> _TASK REQUIREMENTS_
Among the entries, find each line that includes the string "computer" and list it.

> _EXTRACTED DATA_
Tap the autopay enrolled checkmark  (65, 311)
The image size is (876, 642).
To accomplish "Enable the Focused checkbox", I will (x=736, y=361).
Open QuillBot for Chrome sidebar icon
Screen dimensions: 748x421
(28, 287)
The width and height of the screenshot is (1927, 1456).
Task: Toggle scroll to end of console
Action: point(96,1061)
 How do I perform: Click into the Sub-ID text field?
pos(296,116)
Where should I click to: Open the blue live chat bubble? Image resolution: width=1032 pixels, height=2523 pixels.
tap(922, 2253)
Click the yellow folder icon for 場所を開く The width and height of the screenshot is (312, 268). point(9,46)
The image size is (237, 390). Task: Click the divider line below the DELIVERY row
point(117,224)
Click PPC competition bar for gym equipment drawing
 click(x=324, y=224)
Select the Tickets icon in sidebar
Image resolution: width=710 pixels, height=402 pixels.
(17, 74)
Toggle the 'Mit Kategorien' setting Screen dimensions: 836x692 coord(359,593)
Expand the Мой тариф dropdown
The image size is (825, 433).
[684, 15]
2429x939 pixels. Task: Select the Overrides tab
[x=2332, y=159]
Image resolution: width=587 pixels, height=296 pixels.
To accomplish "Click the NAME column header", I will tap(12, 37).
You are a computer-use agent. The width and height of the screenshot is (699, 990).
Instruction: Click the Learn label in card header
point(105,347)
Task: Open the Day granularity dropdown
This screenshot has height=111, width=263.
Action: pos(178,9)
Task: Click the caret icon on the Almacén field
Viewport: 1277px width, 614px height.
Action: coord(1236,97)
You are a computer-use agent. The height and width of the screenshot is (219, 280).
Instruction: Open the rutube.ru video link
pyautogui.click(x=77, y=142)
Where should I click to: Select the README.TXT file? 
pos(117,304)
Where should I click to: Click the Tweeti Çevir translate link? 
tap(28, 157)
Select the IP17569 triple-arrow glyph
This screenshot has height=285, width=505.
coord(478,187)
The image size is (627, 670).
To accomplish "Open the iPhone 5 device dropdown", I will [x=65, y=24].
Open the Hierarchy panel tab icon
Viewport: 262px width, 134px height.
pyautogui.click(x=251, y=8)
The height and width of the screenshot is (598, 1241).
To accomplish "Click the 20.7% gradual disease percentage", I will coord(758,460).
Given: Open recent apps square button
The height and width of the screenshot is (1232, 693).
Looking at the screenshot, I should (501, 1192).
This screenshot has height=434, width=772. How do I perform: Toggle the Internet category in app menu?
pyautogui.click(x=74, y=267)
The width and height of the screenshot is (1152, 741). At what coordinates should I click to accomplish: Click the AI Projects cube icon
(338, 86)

> _FINAL ANSWER_
You are a computer-use agent. The width and height of the screenshot is (699, 990).
You are a computer-use agent. The height and width of the screenshot is (219, 280).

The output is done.